相続税申告を税理士に依頼しないで自分ですることは可能なのか?

相続税申告は財産の内容や特例の利用状況などで書類の作成などの難易度が大きく違ってくるので、税理士に依頼せずに自分で行うことも可能です。
そこで、どのようなケースなら自分でもできるのか、どのようなケースなら税理士に依頼した方が良いのかを知っておくと参考になります。

自分で相続税申告ができる難易度が低いケースは、どのような内容になるのかというと、そのひとつが遺産の中に土地がない場合です。
実は、相続税の申告書を作成するに当たって難易度が比較的高いのが土地の相続税評価で、その理由は土地は様々な形状・要因が評価に反映するからで、専門的な知識や経験が必要になるためです。
その為、遺産の中に土地がないのなら相続税の申告書作成の難易度は下がるので、自分で申告書を作れる可能性があります。

もうひとつは遺産総額が5,000万円以下になるような場合で、遺産総額が多いと相続税額も大きくなって、間違えた時のペナルティや特例適用忘れなど様々なリスクも大きくなるのです。
ただ遺産総額が5,000万円以下なら相続税額も大きくならないので、自分で申告をして間違えたとしてもペナルティや追徴税額が少なくなります。

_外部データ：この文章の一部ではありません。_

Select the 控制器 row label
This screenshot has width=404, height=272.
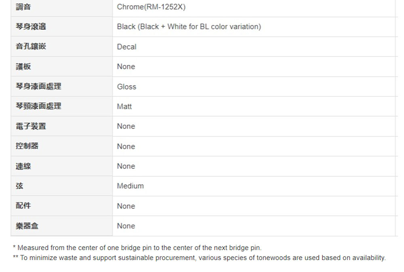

一方税理士に依頼した方が良いケースのひとつは、遺産の中に土地などの不動産が複数ある場合や不動産評価額が高い場合です。
先に触れた内容の逆になるケースで、遺産の中に不動産が複数あったり不動産評価額が高額になったりする場合は、やはり専門家となる税理士でなければ難しくなります。
また、それと共に不動産の相続税評価額が高くなる場合には、少しのミスなどにより相続税を払い過ぎてしまうリスクも考えられるのです。

もうひとつは遺産総額が1億円以上あるような場合で、こうなると相続税も百万円・千万円単位になるので、ミスをしてしまうとペナルティ額や追徴税額も大きくなってしまいます。
そうしたリスクを回避するためにも税理士に依頼した方が良いと言えるのです。
ちなみに、自分で相続税申告ができる人の割合は、申告する人の全体の約1割程度と言われています。